◆ **EXERCISE PROMPT**:
All lines from the one bearing "Task: Open the Aircraft menu" through the end of the data below must be printed exactly as they stand, with pictures removed.

◆ **Stored data**:
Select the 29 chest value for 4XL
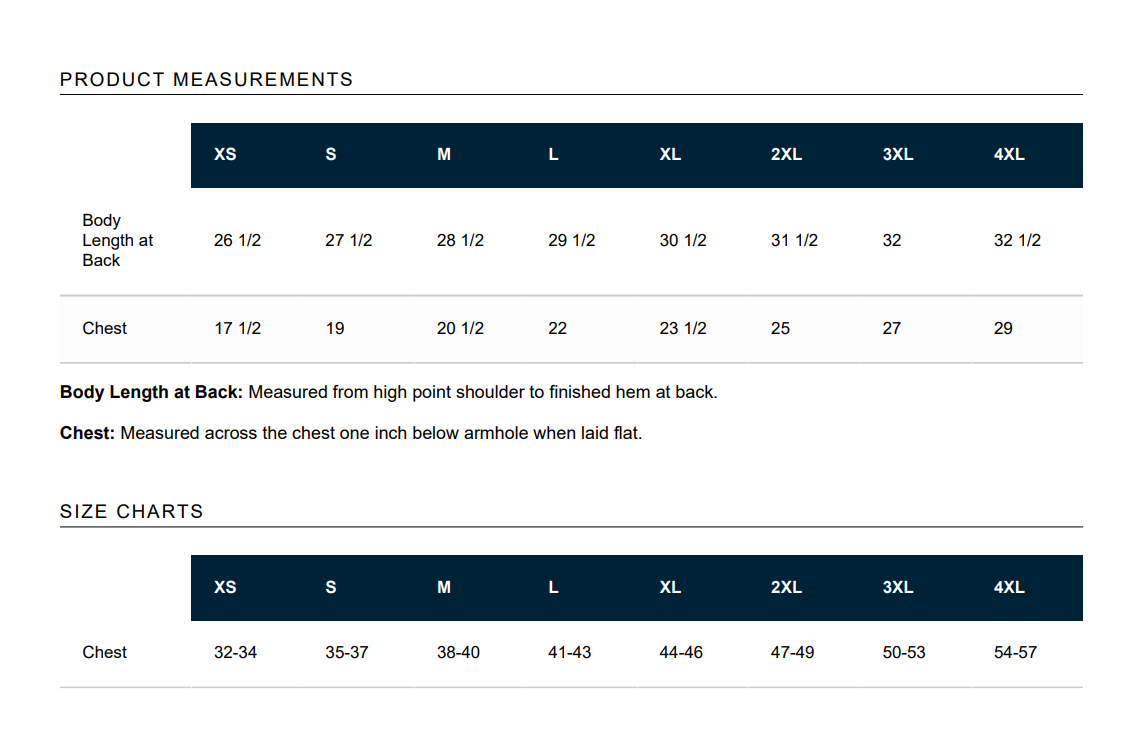Screen dimensions: 1121x744 [1003, 328]
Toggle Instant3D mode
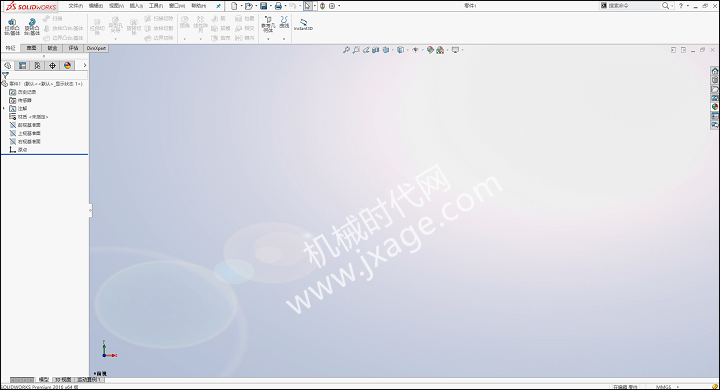The height and width of the screenshot is (390, 720). pos(303,24)
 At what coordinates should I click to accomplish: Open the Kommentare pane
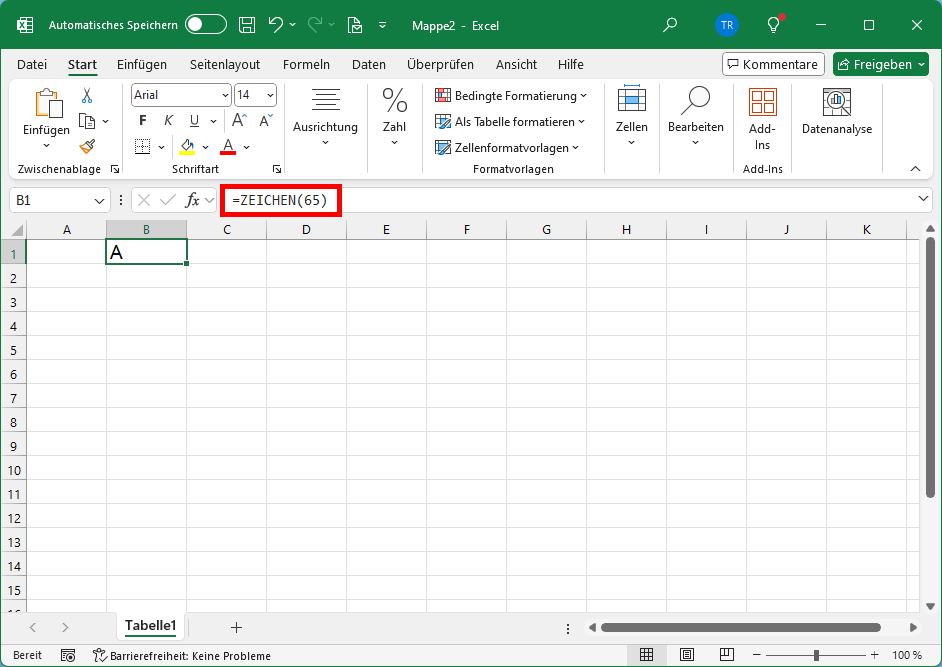pyautogui.click(x=773, y=64)
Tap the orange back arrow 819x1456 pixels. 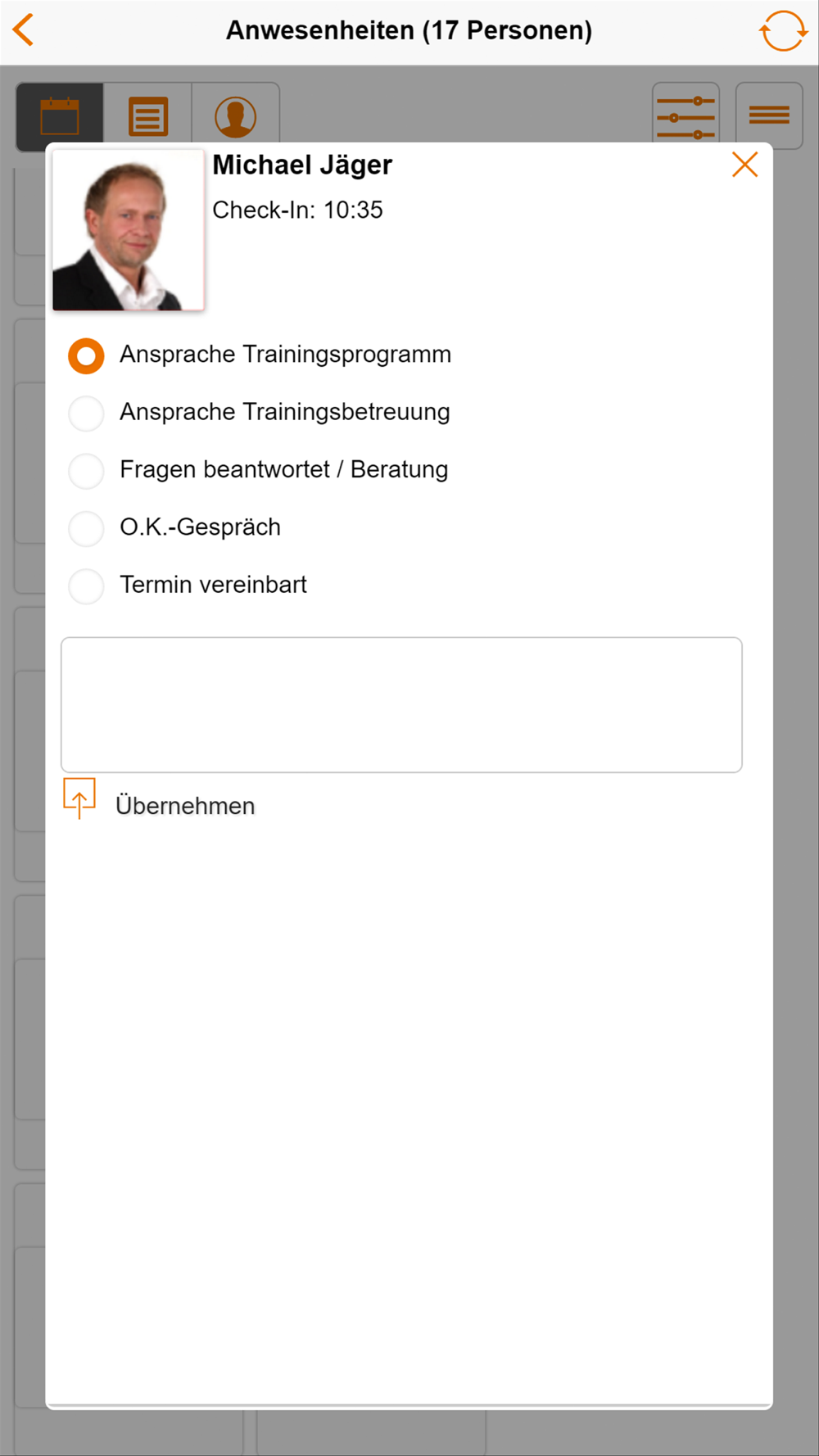click(x=25, y=30)
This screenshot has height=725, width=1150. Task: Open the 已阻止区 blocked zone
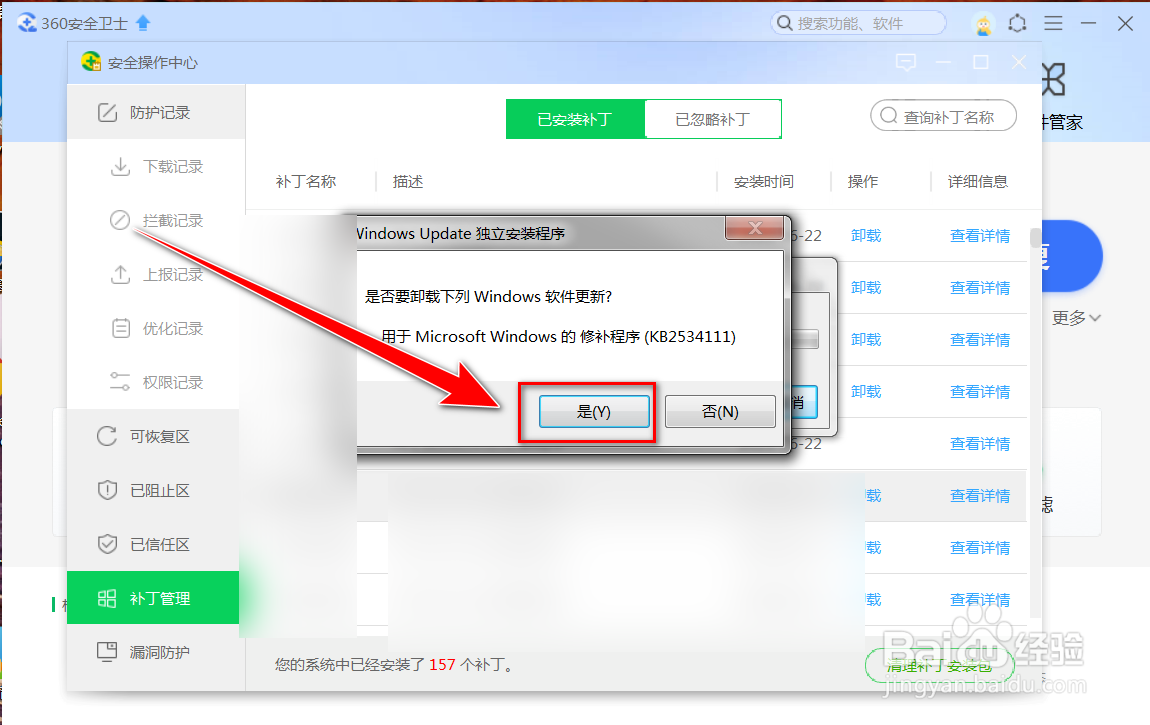(152, 489)
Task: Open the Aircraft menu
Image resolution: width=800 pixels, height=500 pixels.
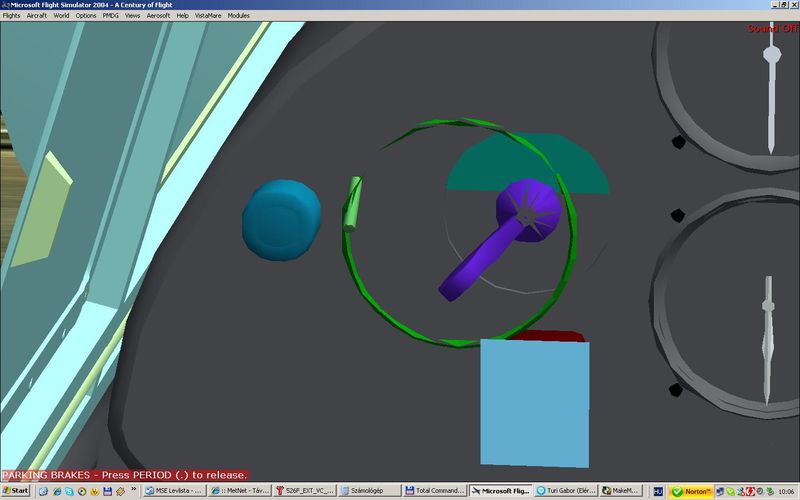Action: click(x=36, y=16)
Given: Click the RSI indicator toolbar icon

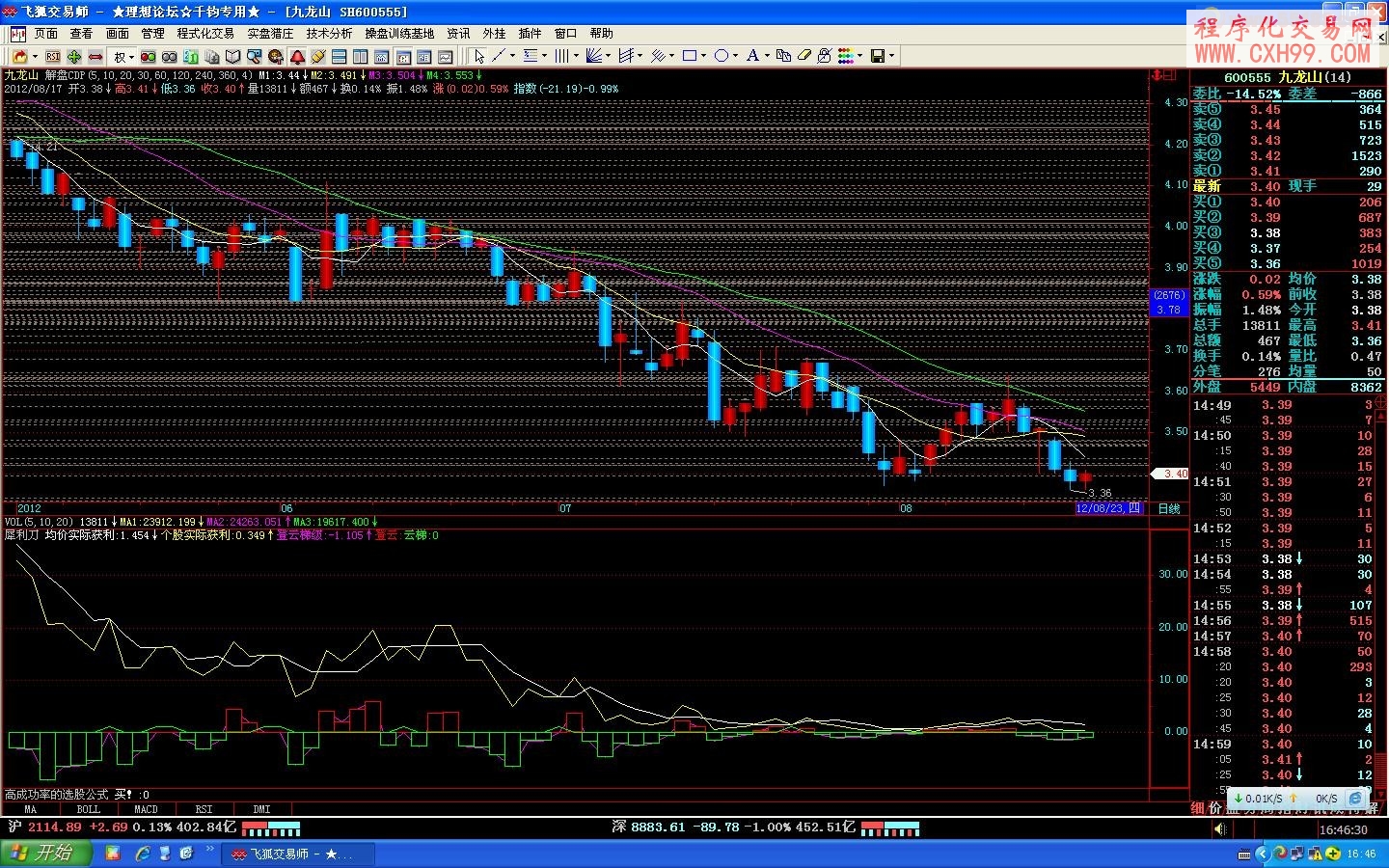Looking at the screenshot, I should (x=53, y=57).
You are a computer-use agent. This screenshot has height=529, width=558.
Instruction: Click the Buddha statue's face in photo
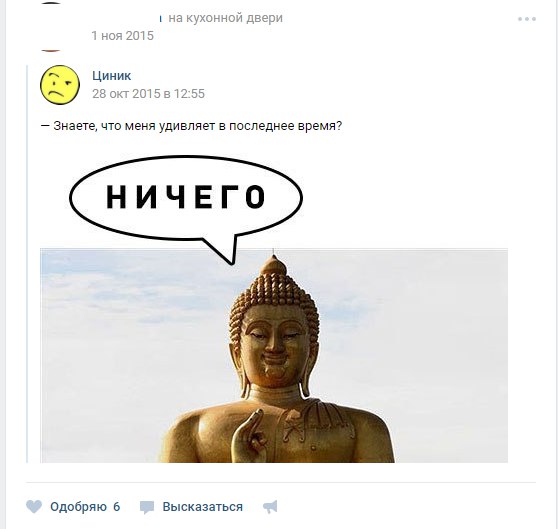274,345
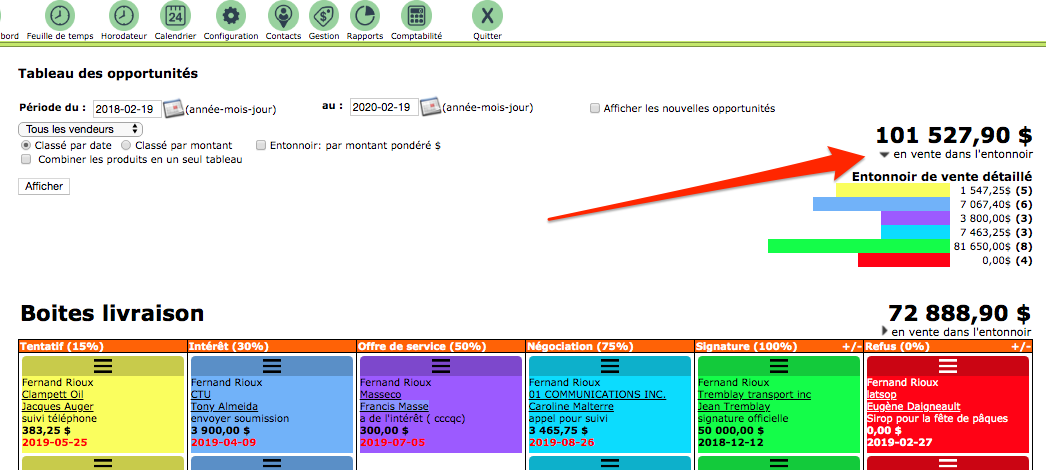This screenshot has width=1046, height=470.
Task: Collapse the 101 527,90 $ funnel detail arrow
Action: click(x=884, y=155)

◆ **WRITTEN SOLUTION**:
Task: Open the Aircraft menu
Image resolution: width=800 pixels, height=500 pixels.
Action: click(x=36, y=16)
Given: Click the RSI indicator toolbar icon

Looking at the screenshot, I should (x=53, y=57).
You are a computer-use agent. This screenshot has height=529, width=558.
Instruction: Click the Buddha statue's face in photo
274,345
This screenshot has width=1046, height=470.
Task: Collapse the 101 527,90 $ funnel detail arrow
Action: click(x=884, y=155)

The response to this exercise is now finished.